John Markoff’s NY Times article on Monday is a good starting point to understanding the dramatic changes in Web traffic patterns in the last two years. (I know, everything about the Internet is dramatic.) Some of the data referred to in the Markoff piece come from the ATLAS Internet Observatory 2009 Annual Report, which summarizes data collected from over 100 ISPs worldwide.
The report (a collaborative effort involving Arbor Networks, the University of Michigan, and Merit Network) provides hard quantitative data to back gut feelings. Enterprise data is moving to the cloud, right? That’s validated by a heavy-tailed graph showing that a few hosting entities dominate. Another key trend is also confirmed: we’re making fewer hops to get our content since we’re pulling directly from content distribution networks (CDNs) belonging to Google, Yahoo, and Facebook, the new Hyper Giants.
I’ve pulled out the best charts and graphs from the report for your consideration.

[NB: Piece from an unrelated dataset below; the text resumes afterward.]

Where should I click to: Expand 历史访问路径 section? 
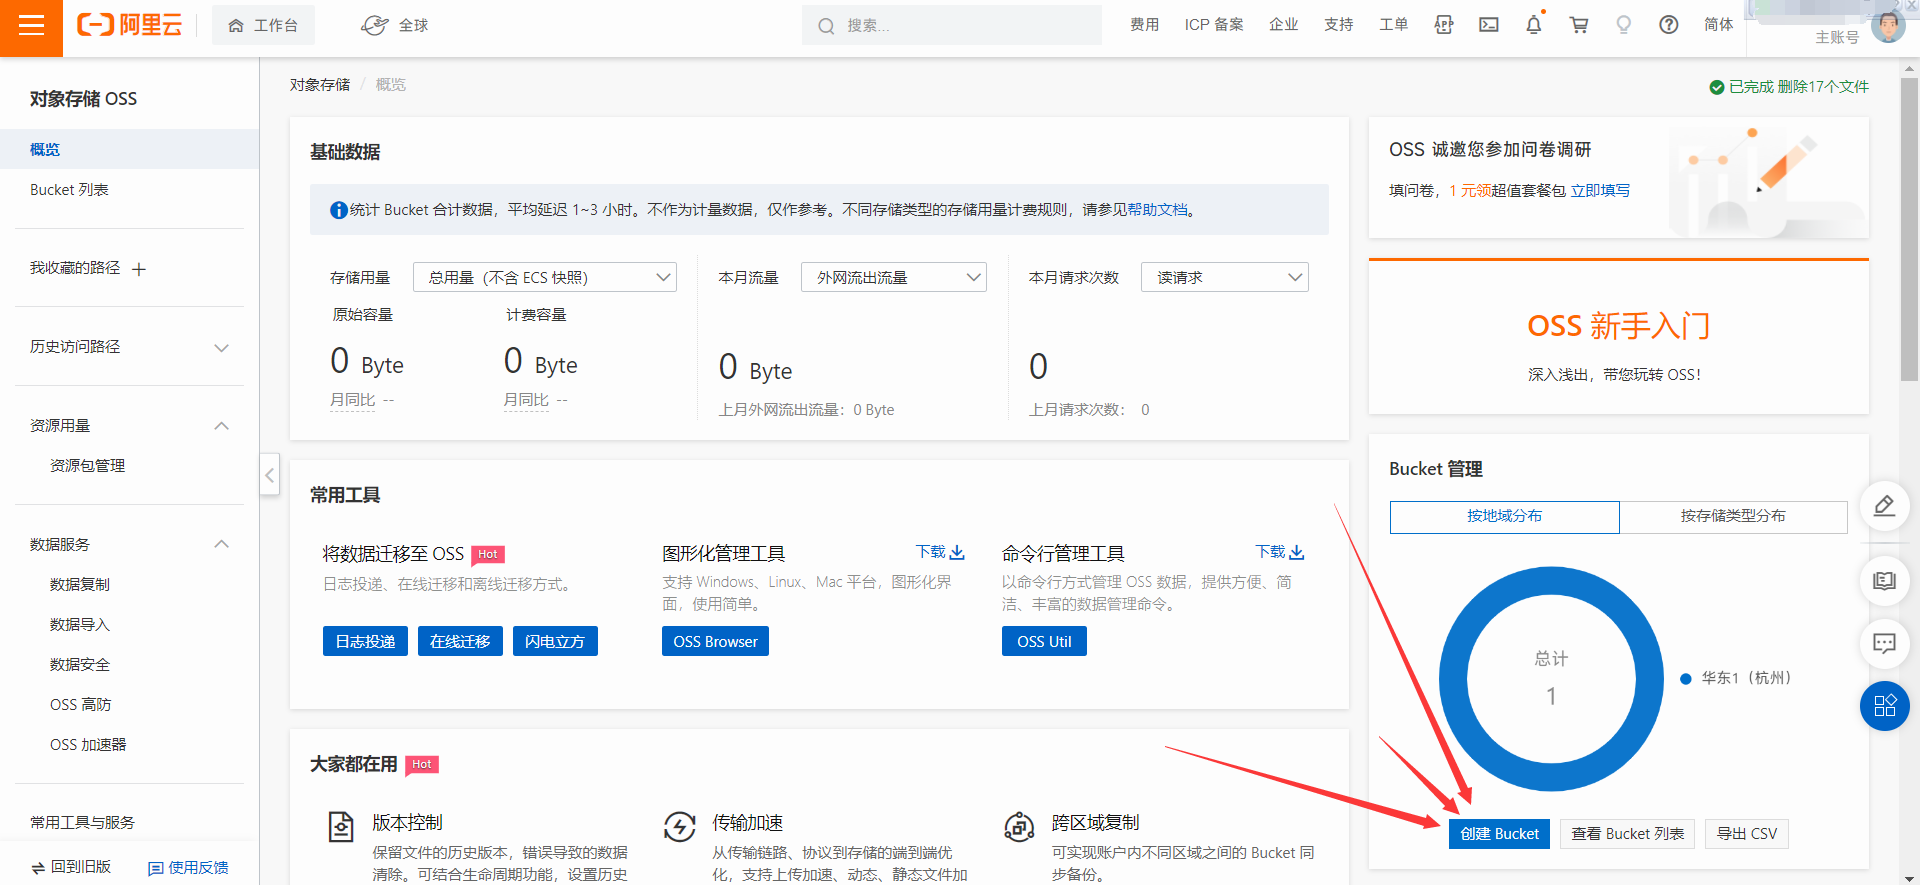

If you have the time, Arbor Networks’ Chief Scientist, Dr. Craig Labovitz, can walk you through the report’s findings that were presented at the North America Operator’s Group (NANOG) meeting in October 2009.

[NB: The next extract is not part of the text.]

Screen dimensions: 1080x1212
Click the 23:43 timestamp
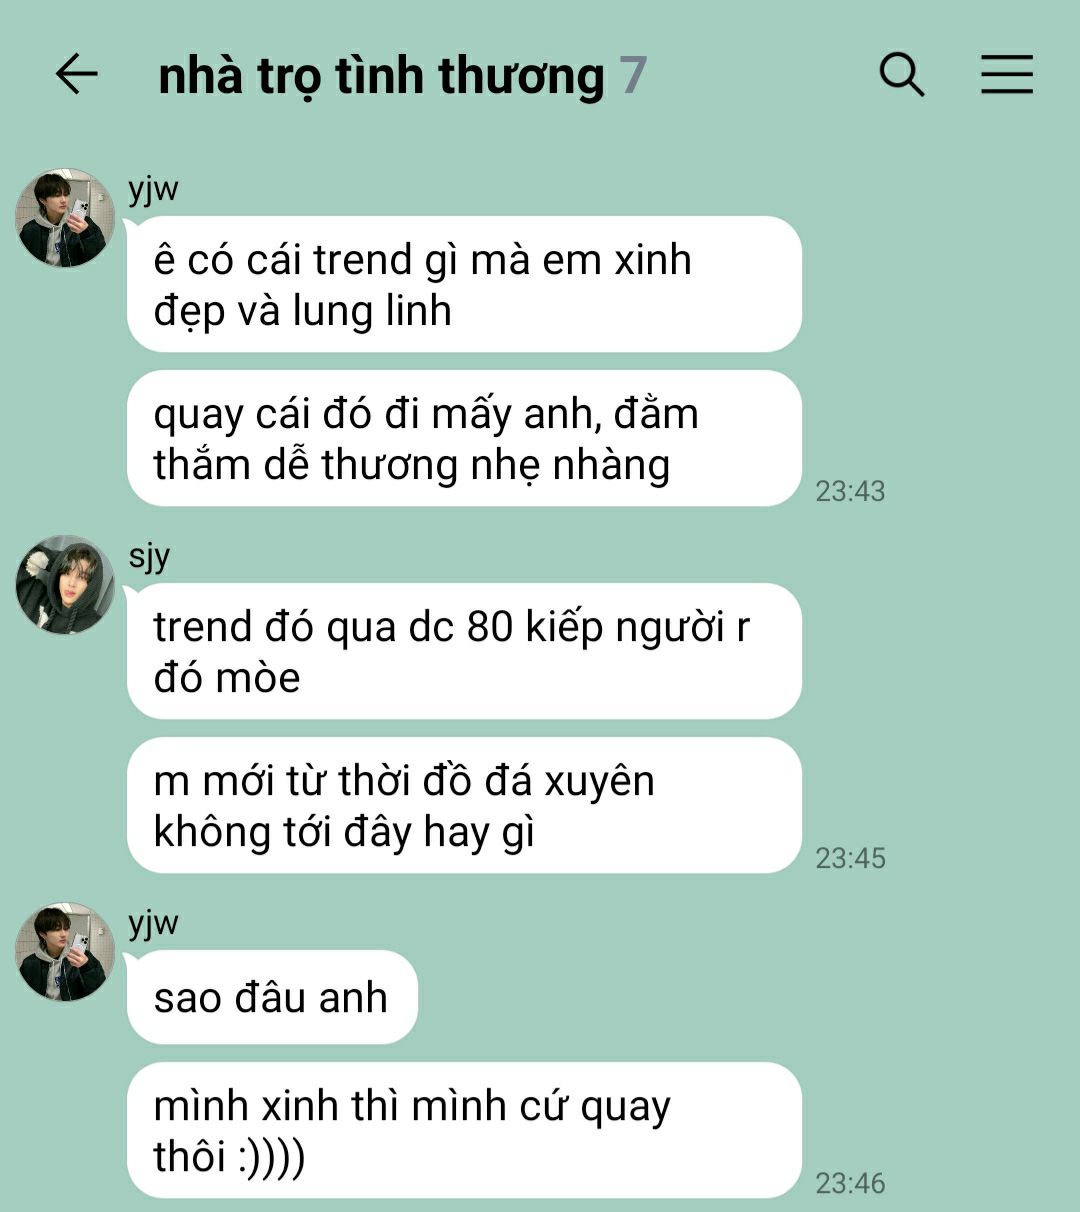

If not, here are the most important summarized graphically. The first chart shows the rise, since 2007, of the Hyper Giants. The Giants are content providers that have muscled into the top 10 traffic destinations usually dominated by the ISPs. Translation: Google and others have set up their own caching infrastructure at service provider locations. So instead of IP traffic passing through many routers spread out across domains, packets make just one or two hops to land on a server controlled by a content owner.

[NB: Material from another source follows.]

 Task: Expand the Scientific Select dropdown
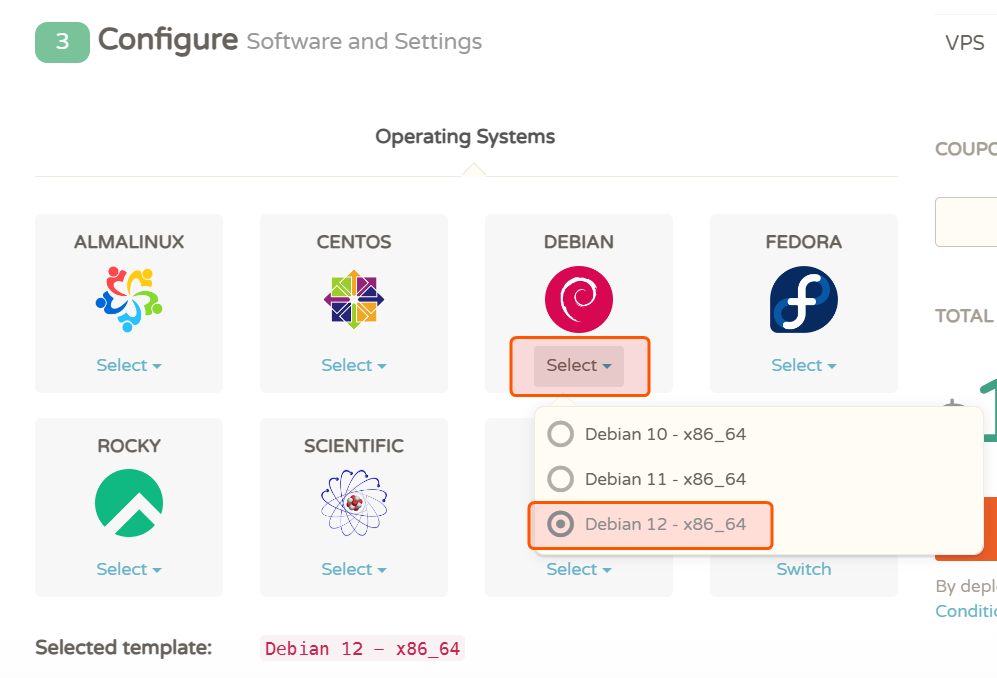click(354, 569)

The next graph shows that Internet traffic is concentrated to about 150 ASNs– an autonomous system numbers is just a way to map disparate IP routing information to a single owner. In 2007, the cumulative distribution of content traffic was a very, very long tail spread out over thousands of entities. In 2009, there was a shift towards enterprise content hosted in the cloud and further consolidation in content ownership—i.e., YouTube is part of Google, etc. The cumulative distribution curve reveals that 50% of the traffic on the Internet is now controlled by a mere 100 or so owners.
(long pause) Wow.
When you speak of the “edge” of the internet, do you mean the point beyond which the internet no longer goes? Is there anyone out there trying to figure out the shape of the internet or it’s borders? Sure, we all know that it is not infinite, but is that where curiosity stops?
We’re discussing this on our blog today and it seems like you could help us out with an expert opinion: http://www.chickenmonkeydog.com/the-edge-of-the-internet/
For the purposes of post, my curiosity ended at the point where the CDNs are positioned, which is not all that many hops from a consumer’s DSL or cable modem–at the “edge”. CDNs are positioned close to these endpoints for performance reasons. The edge of the carrier’s network refers to the start of their core network– a place where all your network neighbors and their neighbors,etc are monster routers and other network components.
I suppose in a graph-oriented view, you can say that the edge is the average number of hops it take to get from one node to any other. If the average “diameter” is , say, 5, than I can get to any node in 5 hops, on average.